Experience only gets you so far if you don't have the attitude ... you'll plateau at a certain level, then quit trying to improve ... doing the same things over and over and over, whether they're good technique or not. This is where complacency sets in. I've seen divers with thousands of dives who are train wrecks underwater ... because they decided at some point that they knew everything they needed to know, and stopped learning. Worse, because of their experience, they became resistant to any new ideas or critiques about what they were doing ... they keep making the same mistakes over and over.

Gear only gets you so far ... even very good gear. I've seen plenty of people wearing the uniform, but lacking the chops.

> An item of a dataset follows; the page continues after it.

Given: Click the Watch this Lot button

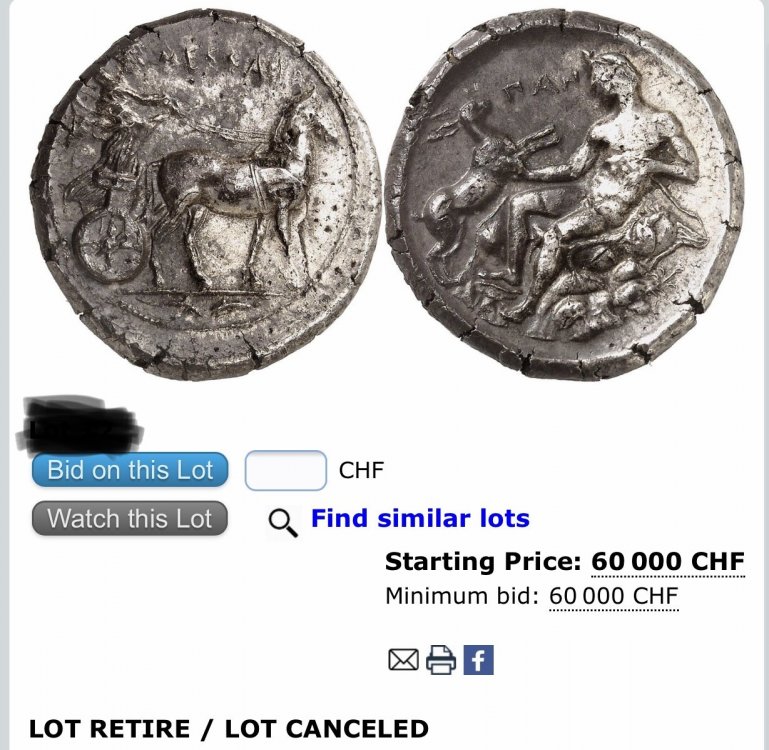Looking at the screenshot, I should coord(130,518).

Training is only as good as the instructor you choose and the effort you put into it. C-cards only indicate that you went through the class, not that you actually learned anything from it.

The diver who has a good attitude will ... because they're driven by that attitude ... make good decisions about their training, will put effort into continuous improvement as they gain experience, and will ultimately make good choices about the type of equipment that works best for them. They won't settle for inadequate training, ill-fitting or inappropriate gear choices ... and they'll develop BS filters as they gain knowledge and ask questions. This is the diver who will develop faster, and look better in the water, than their peers ... because they make the best use of the most important piece of gear all of us take underwater with us ... the one that sits between our ears ...

... Bob (Grateful Diver)
 
So you're saying that gear CAN make the driver.................fall over?

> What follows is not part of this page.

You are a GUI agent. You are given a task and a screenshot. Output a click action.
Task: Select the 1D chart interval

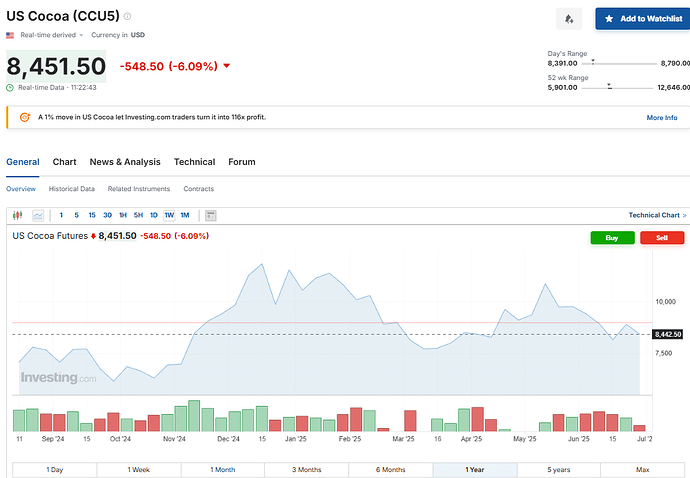coord(153,215)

Oh......:sadangel: I have to admit that the learning curve was long and painful, and I was lucky I decided to learn on the bike as a rat, BEFORE restoring it.

It was a lesson that developing some basic skill sets on new gear is better off being done before you jump right into deep, er doo doo for the first time. :no:
 
IMO diving makes the diver the more one dives the better one gets, training and gear just gets you there.
 
In my opinion, Proficiency makes the diver.

Someone can be comfortable in, and around the water, yet still not be a proficient diver. Comfort just means they're not likely to stress or panic if something doesn't go well.
Experience doesn't make someone a good diver. They could have a ton of experience in the water doing things wrong.
Gear doesn't make someone a good diver. Even if you have top of the line gear that doesn't mean it's suited to your particular diving or that you know how to use it properly.

To me, someone that is proficient in their skills, proficient in their equipment, and comfortable in the water are going to be the best divers. So, I think that it's a combination of the things listed previously *along* with the ability to use them properly.